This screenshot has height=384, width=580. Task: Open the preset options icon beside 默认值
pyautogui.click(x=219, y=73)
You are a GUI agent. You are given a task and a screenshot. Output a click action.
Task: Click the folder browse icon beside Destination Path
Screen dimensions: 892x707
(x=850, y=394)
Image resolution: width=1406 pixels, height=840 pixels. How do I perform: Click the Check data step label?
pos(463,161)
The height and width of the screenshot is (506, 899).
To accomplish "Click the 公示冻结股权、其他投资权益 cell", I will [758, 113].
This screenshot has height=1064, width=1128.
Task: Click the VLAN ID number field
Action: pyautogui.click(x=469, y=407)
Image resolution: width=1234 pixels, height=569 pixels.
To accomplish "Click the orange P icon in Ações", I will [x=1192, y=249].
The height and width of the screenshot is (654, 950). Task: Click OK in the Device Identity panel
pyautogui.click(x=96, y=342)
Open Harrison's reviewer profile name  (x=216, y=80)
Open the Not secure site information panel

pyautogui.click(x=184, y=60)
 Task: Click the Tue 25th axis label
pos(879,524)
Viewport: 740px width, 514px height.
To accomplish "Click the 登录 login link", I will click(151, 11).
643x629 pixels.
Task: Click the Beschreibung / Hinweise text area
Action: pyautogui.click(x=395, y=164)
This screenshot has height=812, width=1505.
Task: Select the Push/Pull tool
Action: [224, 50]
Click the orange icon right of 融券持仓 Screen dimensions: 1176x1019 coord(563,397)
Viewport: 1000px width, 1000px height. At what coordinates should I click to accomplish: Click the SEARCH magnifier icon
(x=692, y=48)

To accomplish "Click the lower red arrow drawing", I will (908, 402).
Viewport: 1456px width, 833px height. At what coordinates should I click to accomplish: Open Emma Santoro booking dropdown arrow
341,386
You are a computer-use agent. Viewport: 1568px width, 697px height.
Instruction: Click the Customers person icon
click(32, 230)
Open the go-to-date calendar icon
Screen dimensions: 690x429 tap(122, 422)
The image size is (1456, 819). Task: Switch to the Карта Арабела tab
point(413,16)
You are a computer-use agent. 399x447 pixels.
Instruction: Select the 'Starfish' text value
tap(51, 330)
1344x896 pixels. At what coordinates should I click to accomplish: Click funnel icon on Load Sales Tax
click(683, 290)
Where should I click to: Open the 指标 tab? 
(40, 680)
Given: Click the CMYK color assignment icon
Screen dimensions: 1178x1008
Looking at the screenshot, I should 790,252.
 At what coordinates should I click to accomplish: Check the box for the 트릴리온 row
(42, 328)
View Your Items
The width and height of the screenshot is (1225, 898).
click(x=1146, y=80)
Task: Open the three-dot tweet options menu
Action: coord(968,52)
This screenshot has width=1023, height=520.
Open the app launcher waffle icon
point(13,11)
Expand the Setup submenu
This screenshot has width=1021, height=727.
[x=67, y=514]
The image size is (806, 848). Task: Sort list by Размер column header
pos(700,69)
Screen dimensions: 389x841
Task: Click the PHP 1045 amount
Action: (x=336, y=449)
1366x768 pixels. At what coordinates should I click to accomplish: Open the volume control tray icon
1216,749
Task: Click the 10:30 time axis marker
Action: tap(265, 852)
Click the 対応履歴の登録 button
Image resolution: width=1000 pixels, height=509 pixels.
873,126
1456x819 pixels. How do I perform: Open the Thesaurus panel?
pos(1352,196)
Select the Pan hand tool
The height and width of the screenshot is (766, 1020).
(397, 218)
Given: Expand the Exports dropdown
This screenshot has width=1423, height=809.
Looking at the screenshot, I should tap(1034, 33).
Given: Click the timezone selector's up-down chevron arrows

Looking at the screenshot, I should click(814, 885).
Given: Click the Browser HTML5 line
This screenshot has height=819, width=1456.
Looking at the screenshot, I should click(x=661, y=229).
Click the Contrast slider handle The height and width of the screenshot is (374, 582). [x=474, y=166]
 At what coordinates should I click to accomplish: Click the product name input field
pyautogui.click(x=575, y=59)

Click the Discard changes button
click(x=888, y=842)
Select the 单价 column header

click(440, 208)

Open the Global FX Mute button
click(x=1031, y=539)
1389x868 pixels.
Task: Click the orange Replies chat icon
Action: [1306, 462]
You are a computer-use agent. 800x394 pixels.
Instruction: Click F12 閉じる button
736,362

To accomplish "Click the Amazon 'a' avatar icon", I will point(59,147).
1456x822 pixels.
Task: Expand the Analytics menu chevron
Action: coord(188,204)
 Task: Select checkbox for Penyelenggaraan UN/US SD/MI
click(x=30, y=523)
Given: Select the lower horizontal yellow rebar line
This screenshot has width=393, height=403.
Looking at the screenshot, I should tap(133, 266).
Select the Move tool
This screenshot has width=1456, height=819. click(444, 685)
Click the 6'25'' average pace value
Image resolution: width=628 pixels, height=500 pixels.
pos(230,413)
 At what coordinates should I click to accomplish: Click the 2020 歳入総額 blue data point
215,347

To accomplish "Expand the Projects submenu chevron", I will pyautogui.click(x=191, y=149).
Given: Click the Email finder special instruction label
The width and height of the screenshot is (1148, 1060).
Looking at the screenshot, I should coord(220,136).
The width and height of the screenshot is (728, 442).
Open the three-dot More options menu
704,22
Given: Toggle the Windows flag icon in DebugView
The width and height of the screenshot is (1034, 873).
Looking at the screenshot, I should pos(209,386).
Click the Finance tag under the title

• [Directions] Convert every line of the records above into a JSON list of strings, one string per line, and leave out the blank lines.

• [Exercise solution]
[
  "This screenshot has height=384, width=580. Task: Open the preset options icon beside 默认值",
  "pyautogui.click(x=219, y=73)",
  "You are a GUI agent. You are given a task and a screenshot. Output a click action.",
  "Task: Click the folder browse icon beside Destination Path",
  "Screen dimensions: 892x707",
  "(x=850, y=394)",
  "Image resolution: width=1406 pixels, height=840 pixels. How do I perform: Click the Check data step label?",
  "pos(463,161)",
  "The height and width of the screenshot is (506, 899).",
  "To accomplish \"Click the 公示冻结股权、其他投资权益 cell\", I will [758, 113].",
  "This screenshot has height=1064, width=1128.",
  "Task: Click the VLAN ID number field",
  "Action: pyautogui.click(x=469, y=407)",
  "Image resolution: width=1234 pixels, height=569 pixels.",
  "To accomplish \"Click the orange P icon in Ações\", I will [x=1192, y=249].",
  "The height and width of the screenshot is (654, 950). Task: Click OK in the Device Identity panel",
  "pyautogui.click(x=96, y=342)",
  "Open Harrison's reviewer profile name  (x=216, y=80)",
  "Open the Not secure site information panel",
  "pyautogui.click(x=184, y=60)",
  " Task: Click the Tue 25th axis label",
  "pos(879,524)",
  "Viewport: 740px width, 514px height.",
  "To accomplish \"Click the 登录 login link\", I will click(151, 11).",
  "643x629 pixels.",
  "Task: Click the Beschreibung / Hinweise text area",
  "Action: pyautogui.click(x=395, y=164)",
  "This screenshot has height=812, width=1505.",
  "Task: Select the Push/Pull tool",
  "Action: [224, 50]",
  "Click the orange icon right of 融券持仓 Screen dimensions: 1176x1019 coord(563,397)",
  "Viewport: 1000px width, 1000px height. At what coordinates should I click to accomplish: Click the SEARCH magnifier icon",
  "(x=692, y=48)",
  "To accomplish \"Click the lower red arrow drawing\", I will (908, 402).",
  "Viewport: 1456px width, 833px height. At what coordinates should I click to accomplish: Open Emma Santoro booking dropdown arrow",
  "341,386",
  "You are a computer-use agent. Viewport: 1568px width, 697px height.",
  "Instruction: Click the Customers person icon",
  "click(32, 230)",
  "Open the go-to-date calendar icon",
  "Screen dimensions: 690x429 tap(122, 422)",
  "The image size is (1456, 819). Task: Switch to the Карта Арабела tab",
  "point(413,16)",
  "You are a computer-use agent. 399x447 pixels.",
  "Instruction: Select the 'Starfish' text value",
  "tap(51, 330)",
  "1344x896 pixels. At what coordinates should I click to accomplish: Click funnel icon on Load Sales Tax",
  "click(683, 290)",
  "Where should I click to: Open the 指标 tab? ",
  "(40, 680)",
  "Given: Click the CMYK color assignment icon",
  "Screen dimensions: 1178x1008",
  "Looking at the screenshot, I should 790,252.",
  " At what coordinates should I click to accomplish: Check the box for the 트릴리온 row",
  "(42, 328)",
  "View Your Items",
  "The width and height of the screenshot is (1225, 898).",
  "click(x=1146, y=80)",
  "Task: Open the three-dot tweet options menu",
  "Action: coord(968,52)",
  "This screenshot has width=1023, height=520.",
  "Open the app launcher waffle icon",
  "point(13,11)",
  "Expand the Setup submenu",
  "This screenshot has width=1021, height=727.",
  "[x=67, y=514]",
  "The image size is (806, 848). Task: Sort list by Размер column header",
  "pos(700,69)",
  "Screen dimensions: 389x841",
  "Task: Click the PHP 1045 amount",
  "Action: (x=336, y=449)",
  "1366x768 pixels. At what coordinates should I click to accomplish: Open the volume control tray icon",
  "1216,749",
  "Task: Click the 10:30 time axis marker",
  "Action: tap(265, 852)",
  "Click the 対応履歴の登録 button",
  "Image resolution: width=1000 pixels, height=509 pixels.",
  "873,126",
  "1456x819 pixels. How do I perform: Open the Thesaurus panel?",
  "pos(1352,196)",
  "Select the Pan hand tool",
  "The height and width of the screenshot is (766, 1020).",
  "(397, 218)",
  "Given: Expand the Exports dropdown",
  "This screenshot has width=1423, height=809.",
  "Looking at the screenshot, I should tap(1034, 33).",
  "Given: Click the timezone selector's up-down chevron arrows",
  "Looking at the screenshot, I should click(814, 885).",
  "Given: Click the Browser HTML5 line",
  "This screenshot has height=819, width=1456.",
  "Looking at the screenshot, I should click(x=661, y=229).",
  "Click the Contrast slider handle The height and width of the screenshot is (374, 582). [x=474, y=166]",
  " At what coordinates should I click to accomplish: Click the product name input field",
  "pyautogui.click(x=575, y=59)",
  "Click the Discard changes button",
  "click(x=888, y=842)",
  "Select the 单价 column header",
  "click(440, 208)",
  "Open the Global FX Mute button",
  "click(x=1031, y=539)",
  "1389x868 pixels.",
  "Task: Click the orange Replies chat icon",
  "Action: [1306, 462]",
  "You are a computer-use agent. 800x394 pixels.",
  "Instruction: Click F12 閉じる button",
  "736,362",
  "To accomplish \"Click the Amazon 'a' avatar icon\", I will point(59,147).",
  "1456x822 pixels.",
  "Task: Expand the Analytics menu chevron",
  "Action: coord(188,204)",
  " Task: Select checkbox for Penyelenggaraan UN/US SD/MI",
  "click(x=30, y=523)",
  "Given: Select the lower horizontal yellow rebar line",
  "This screenshot has width=393, height=403.",
  "Looking at the screenshot, I should tap(133, 266).",
  "Select the Move tool",
  "This screenshot has width=1456, height=819. click(444, 685)",
  "Click the 6'25'' average pace value",
  "Image resolution: width=628 pixels, height=500 pixels.",
  "pos(230,413)",
  " At what coordinates should I click to accomplish: Click the 2020 歳入総額 blue data point",
  "215,347",
  "To accomplish \"Expand the Projects submenu chevron\", I will pyautogui.click(x=191, y=149).",
  "Given: Click the Email finder special instruction label",
  "The width and height of the screenshot is (1148, 1060).",
  "Looking at the screenshot, I should coord(220,136).",
  "The width and height of the screenshot is (728, 442).",
  "Open the three-dot More options menu",
  "704,22",
  "Given: Toggle the Windows flag icon in DebugView",
  "The width and height of the screenshot is (1034, 873).",
  "Looking at the screenshot, I should pos(209,386).",
  "Click the Finance tag under the title"
]